**AIM OF THE EXERCISE**
Note each line in the data below that holds "computer", and copy it.

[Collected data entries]
== == ==

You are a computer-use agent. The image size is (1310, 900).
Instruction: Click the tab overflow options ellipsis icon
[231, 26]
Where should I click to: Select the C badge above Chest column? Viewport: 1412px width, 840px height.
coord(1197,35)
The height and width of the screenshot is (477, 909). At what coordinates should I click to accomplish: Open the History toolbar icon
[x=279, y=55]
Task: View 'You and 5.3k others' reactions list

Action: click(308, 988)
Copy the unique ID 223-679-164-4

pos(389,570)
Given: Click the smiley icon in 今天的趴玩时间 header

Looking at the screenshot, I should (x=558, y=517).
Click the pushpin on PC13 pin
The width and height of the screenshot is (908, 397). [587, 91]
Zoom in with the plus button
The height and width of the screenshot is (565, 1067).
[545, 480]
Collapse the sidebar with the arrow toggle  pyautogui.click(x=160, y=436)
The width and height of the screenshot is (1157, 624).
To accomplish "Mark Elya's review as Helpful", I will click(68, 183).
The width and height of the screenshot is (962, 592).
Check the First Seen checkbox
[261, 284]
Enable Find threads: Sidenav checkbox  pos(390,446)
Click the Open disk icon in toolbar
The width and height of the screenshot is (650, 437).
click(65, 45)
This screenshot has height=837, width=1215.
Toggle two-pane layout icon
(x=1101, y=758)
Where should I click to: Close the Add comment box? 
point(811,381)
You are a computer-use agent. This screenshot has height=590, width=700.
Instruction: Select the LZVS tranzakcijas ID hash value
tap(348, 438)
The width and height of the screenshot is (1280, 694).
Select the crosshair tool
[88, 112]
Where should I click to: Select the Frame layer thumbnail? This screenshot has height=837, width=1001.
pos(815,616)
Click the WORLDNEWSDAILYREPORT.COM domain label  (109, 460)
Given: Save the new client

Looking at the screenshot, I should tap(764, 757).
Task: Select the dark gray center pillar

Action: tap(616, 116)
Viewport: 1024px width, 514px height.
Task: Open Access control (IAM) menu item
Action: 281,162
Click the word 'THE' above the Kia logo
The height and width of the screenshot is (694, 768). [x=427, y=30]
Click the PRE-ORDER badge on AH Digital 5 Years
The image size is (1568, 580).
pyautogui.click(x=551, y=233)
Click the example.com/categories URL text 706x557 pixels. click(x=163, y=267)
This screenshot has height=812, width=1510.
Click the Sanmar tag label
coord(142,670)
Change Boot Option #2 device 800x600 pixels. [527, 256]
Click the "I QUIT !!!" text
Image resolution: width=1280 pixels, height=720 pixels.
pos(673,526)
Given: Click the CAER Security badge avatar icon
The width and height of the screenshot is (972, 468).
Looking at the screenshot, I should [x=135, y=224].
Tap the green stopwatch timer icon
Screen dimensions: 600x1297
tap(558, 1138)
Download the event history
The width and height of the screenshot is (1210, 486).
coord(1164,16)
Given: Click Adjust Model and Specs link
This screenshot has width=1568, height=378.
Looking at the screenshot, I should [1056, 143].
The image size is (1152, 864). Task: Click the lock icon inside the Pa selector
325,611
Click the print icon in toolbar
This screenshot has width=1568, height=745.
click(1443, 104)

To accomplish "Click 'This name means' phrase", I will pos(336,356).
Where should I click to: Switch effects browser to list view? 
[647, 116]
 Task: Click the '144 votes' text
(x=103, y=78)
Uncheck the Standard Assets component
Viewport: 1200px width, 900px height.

== == ==

**RESULT OF THE EXERCISE**
You are a computer-use agent. The image size is (1310, 900).
You are a computer-use agent. This screenshot has height=590, width=700.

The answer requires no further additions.